[INSTRUCTIONS TO FOLLOW]
Answer these from the course page on the open VLM landscape:
(a) How long is the whole day's session listed as taking?
(b) Which day comes next?
(c) How many minutes are set for the Theory section?

Day 64: Open VLM Landscape

Phase V — Vision-Language Models | Week 10 | 2.5 hours "InternVL, Qwen-VL, Phi-3-Vision, Idefics2 — the open VLM ecosystem has exploded. Knowing the landscape is knowing what to build on." — 2024 VLM survey

Previous: Day 63: PaLI & CoCa
Next: Day 65: Spatial Grounding
Week: Week 10 Overview
Phase: Phase V: Vision-Language Models
Curriculum: Full Curriculum

Theory (45 min)

The Open VLM Ecosystem (2024)

Entries for locating text and elements
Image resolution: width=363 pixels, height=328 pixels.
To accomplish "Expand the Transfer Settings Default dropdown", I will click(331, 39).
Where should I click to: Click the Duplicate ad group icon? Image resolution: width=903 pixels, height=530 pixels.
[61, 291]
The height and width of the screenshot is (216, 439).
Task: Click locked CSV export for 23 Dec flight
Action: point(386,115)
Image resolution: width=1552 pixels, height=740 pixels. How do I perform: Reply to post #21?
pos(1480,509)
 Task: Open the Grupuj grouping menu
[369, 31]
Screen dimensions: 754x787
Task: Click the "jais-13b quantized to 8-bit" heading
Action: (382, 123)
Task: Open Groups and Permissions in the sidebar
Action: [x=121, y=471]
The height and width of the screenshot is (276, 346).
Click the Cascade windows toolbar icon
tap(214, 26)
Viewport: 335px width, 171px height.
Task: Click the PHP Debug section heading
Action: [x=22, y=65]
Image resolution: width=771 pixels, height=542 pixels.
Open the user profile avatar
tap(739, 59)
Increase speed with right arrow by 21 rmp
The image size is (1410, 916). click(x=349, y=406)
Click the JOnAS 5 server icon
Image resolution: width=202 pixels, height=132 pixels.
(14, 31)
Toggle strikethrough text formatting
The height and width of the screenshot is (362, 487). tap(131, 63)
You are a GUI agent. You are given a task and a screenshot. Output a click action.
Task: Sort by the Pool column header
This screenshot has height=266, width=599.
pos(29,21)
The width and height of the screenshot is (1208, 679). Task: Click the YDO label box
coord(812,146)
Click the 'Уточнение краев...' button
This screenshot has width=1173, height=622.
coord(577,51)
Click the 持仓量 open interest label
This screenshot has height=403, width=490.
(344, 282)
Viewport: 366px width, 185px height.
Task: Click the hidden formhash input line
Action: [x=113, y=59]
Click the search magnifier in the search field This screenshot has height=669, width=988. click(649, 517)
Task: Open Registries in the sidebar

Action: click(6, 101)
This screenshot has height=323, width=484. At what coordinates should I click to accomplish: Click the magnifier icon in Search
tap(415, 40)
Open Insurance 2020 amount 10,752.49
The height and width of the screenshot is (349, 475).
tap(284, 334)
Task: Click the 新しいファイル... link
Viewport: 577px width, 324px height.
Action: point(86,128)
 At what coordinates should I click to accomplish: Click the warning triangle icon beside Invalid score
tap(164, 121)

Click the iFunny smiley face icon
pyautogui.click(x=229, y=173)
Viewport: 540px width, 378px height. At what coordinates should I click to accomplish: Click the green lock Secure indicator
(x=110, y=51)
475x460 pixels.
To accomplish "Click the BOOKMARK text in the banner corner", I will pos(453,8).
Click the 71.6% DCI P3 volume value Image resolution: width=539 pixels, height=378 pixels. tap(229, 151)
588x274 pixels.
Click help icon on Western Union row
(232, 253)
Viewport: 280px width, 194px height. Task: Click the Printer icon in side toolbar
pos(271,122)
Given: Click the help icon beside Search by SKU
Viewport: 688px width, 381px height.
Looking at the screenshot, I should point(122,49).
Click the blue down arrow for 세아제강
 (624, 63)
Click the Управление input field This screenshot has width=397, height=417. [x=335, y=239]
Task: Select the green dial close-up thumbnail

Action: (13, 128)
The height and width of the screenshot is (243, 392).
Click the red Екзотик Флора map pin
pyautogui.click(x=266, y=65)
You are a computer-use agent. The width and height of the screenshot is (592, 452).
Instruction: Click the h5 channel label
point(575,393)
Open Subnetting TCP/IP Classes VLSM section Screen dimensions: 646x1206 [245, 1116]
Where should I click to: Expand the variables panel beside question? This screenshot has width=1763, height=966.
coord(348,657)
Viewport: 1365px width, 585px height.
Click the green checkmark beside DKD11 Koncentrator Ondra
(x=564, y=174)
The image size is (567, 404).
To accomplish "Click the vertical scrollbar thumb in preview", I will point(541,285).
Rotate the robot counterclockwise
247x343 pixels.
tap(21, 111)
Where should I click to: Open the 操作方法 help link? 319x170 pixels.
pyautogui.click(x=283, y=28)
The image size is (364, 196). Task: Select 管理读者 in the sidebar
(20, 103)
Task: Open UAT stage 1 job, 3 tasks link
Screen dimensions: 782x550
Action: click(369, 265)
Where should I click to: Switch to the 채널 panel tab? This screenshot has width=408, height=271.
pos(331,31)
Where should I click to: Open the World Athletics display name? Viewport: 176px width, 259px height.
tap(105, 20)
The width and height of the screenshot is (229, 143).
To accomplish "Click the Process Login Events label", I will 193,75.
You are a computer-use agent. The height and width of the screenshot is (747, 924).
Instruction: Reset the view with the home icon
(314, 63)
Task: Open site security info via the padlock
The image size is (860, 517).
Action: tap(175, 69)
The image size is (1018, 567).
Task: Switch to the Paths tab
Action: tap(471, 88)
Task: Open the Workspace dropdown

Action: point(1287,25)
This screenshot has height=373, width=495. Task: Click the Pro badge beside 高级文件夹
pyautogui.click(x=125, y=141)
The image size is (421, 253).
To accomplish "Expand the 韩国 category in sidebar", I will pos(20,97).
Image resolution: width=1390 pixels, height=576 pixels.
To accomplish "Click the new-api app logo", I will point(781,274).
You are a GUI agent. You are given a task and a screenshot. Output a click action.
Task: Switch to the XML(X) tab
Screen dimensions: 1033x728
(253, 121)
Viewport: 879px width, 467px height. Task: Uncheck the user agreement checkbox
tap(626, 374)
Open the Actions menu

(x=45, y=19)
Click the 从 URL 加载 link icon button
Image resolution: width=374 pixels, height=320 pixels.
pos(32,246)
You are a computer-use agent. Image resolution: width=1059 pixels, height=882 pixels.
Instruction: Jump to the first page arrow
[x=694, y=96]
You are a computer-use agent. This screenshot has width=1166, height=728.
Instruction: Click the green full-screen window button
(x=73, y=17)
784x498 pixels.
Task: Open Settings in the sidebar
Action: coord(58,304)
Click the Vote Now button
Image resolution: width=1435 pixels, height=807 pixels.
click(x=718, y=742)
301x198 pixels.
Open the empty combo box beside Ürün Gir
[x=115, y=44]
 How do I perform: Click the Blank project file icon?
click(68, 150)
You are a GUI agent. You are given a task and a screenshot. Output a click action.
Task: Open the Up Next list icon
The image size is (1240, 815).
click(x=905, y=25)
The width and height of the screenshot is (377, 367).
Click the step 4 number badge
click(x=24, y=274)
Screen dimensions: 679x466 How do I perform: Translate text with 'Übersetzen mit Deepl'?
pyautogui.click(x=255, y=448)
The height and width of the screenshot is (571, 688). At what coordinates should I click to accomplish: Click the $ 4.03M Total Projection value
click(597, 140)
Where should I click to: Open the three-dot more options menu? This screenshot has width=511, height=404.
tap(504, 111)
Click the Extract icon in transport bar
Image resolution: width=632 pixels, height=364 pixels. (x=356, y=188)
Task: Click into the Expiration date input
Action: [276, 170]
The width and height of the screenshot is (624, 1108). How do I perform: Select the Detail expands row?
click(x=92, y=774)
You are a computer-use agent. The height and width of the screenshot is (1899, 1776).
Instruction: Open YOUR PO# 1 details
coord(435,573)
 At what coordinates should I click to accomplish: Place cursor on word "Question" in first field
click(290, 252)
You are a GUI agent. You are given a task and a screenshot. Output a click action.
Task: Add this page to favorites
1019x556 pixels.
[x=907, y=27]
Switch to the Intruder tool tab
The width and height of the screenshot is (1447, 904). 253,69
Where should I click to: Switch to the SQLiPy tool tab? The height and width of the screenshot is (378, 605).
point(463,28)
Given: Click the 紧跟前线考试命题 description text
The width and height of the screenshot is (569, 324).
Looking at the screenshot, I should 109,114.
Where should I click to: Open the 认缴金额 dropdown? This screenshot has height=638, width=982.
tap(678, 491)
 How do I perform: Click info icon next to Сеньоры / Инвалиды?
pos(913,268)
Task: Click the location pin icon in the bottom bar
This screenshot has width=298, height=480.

[EXERCISE ANSWER]
(a) 2.5 hours
(b) Day 65: Spatial Grounding
(c) 45 minutes